收集文献统计
功能描述
函数ts_stat可用于检查配置和查找候选停用词。函数返回类型为setof record,即记录集。
语法格式
ts_stat(sqlquery text, [ weights text, ]OUT word text, OUT ndoc integer,OUT nentry integer)
参数说明
sqlquery
是一个包含SQL查询语句的文本,该SQL查询将返回一个tsvector。
weights
权重条件,若设置了权重条件,则只有标记了对应权重的词素才会统计频率。
ts_stat
执行SQL查询语句并返回一个包含tsvector中每一个不同的语素(词)的统计信息。返回信息包括:
- word text:词素。
- ndoc integer:词素在文档(tsvector)中的编号。
- nentry integer:词素出现的频率。
示例
1、创建测试表并插入数据。
DROP SCHEMA IF EXISTS tsearch CASCADE;
CREATE SCHEMA tsearch;
CREATE TABLE tsearch.pgweb(id int,text text, title text, last_mod_date date);
INSERT INTO tsearch.pgweb VALUES(1, 'China, officially the People''s Republic of China (PRC), located in Asia, is the world''s most populous state.', 'China', '2010-1-1');
INSERT INTO tsearch.pgweb VALUES(2, 'America is a rock band, formed in England in 1970 by multi-instrumentalists Dewey Bunnell, Dan Peek, and Gerry Beckley.', 'America', '2010-1-1');
INSERT INTO tsearch.pgweb VALUES(3, 'England is a country that is part of the United Kingdom. It shares land borders with Scotland to the north and Wales to the west.', 'England', '2010-1-1');
INSERT INTO tsearch.pgweb VALUES(4, 'Australia, officially the Commonwealth of Australia, is a country comprising the mainland of the Australian continent, the island of Tasmania, and numerous smaller islands.', 'Australia', '2010-1-1');
INSERT INTO tsearch.pgweb VALUES(6, 'Japan is an island country in East Asia.', 'Japan', '2010-1-1');
INSERT INTO tsearch.pgweb VALUES(7, 'Germany, officially the Federal Republic of Germany, is a sovereign state and federal parliamentary republic in central-western Europe.', 'Germany', '2010-1-1');
INSERT INTO tsearch.pgweb VALUES(8, 'France, is a sovereign state comprising territory in western Europe and several overseas regions and territories.', 'France', '2010-1-1');
INSERT INTO tsearch.pgweb VALUES(9, 'Italy officially the Italian Republic, is a unitary parliamentary republic in Europe.', 'Italy', '2010-1-1');
INSERT INTO tsearch.pgweb VALUES(10, 'India, officially the Republic of India, is a country in South Asia.', 'India', '2010-1-1');
INSERT INTO tsearch.pgweb VALUES(11, 'Brazil, officially the Federative Republic of Brazil, is the largest country in both South America and Latin America.', 'Brazil', '2010-1-1');
INSERT INTO tsearch.pgweb VALUES(12, 'Canada is a country in the northern half of North America.', 'Canada', '2010-1-1');
INSERT INTO tsearch.pgweb VALUES(13, 'Mexico, officially the United Mexican States, is a federal republic in the southern part of North America.', 'Mexico', '2010-1-1');
2、如果设置了权重条件,只有标记了对应权重的词素才会统计频率。
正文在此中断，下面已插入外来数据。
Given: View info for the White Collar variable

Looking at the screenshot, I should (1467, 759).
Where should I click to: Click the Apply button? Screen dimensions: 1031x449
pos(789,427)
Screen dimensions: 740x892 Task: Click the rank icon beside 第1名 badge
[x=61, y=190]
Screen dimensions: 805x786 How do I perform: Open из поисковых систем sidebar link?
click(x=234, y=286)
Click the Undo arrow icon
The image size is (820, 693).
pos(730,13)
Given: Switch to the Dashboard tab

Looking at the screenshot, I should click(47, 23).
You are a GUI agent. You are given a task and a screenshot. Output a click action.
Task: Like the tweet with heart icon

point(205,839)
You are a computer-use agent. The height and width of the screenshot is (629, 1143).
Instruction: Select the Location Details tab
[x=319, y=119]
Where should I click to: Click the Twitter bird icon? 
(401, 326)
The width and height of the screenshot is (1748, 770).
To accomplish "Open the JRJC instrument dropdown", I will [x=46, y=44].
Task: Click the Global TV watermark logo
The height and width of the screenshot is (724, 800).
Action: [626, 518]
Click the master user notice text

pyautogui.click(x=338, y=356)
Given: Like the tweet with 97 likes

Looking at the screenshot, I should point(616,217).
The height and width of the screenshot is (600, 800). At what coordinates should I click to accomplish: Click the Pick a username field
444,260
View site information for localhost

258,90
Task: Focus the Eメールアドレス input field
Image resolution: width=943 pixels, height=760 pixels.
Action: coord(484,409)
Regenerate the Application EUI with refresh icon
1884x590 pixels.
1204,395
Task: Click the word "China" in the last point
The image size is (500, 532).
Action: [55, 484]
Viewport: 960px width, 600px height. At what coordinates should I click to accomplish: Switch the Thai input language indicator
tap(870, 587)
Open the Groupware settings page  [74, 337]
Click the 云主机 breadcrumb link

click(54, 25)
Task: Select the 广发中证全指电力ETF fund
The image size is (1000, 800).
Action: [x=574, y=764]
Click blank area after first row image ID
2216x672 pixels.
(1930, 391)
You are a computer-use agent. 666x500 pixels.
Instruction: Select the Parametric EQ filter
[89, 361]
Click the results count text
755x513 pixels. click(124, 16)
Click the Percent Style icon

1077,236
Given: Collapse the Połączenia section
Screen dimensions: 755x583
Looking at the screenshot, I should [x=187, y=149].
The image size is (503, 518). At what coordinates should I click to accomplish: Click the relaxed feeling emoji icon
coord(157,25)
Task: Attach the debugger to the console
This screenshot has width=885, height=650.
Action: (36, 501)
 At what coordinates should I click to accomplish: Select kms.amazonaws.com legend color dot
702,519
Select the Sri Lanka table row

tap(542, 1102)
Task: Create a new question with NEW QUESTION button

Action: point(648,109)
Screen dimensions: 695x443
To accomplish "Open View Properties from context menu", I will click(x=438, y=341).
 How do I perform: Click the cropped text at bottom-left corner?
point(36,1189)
例如,在一个文档集中检索使用频率最高的十个单词。
SELECT * FROM ts_stat('SELECT to_tsvector(''english'',title) FROM tsearch.pgweb WHERE id < 10') ORDER BY nentry DESC, ndoc DESC, word LIMIT 10;
结果显示如下:
word | ndoc | nentry
-----------+------+--------
america | 1 | 1
australia | 1 | 1
china | 1 | 1
england | 1 | 1
franc | 1 | 1
germani | 1 | 1
itali | 1 | 1
japan | 1 | 1
(8 rows)
3、同样的情况,但是只计算权重为A或者B的单词使用频率。
SELECT * FROM ts_stat('SELECT to_tsvector(''english'', title) FROM tsearch.pgweb WHERE id < 10', 'a') ORDER BY nentry DESC, ndoc DESC, word LIMIT 10;
结果显示如下:
word | ndoc | nentry
------+------+--------
(0 rows)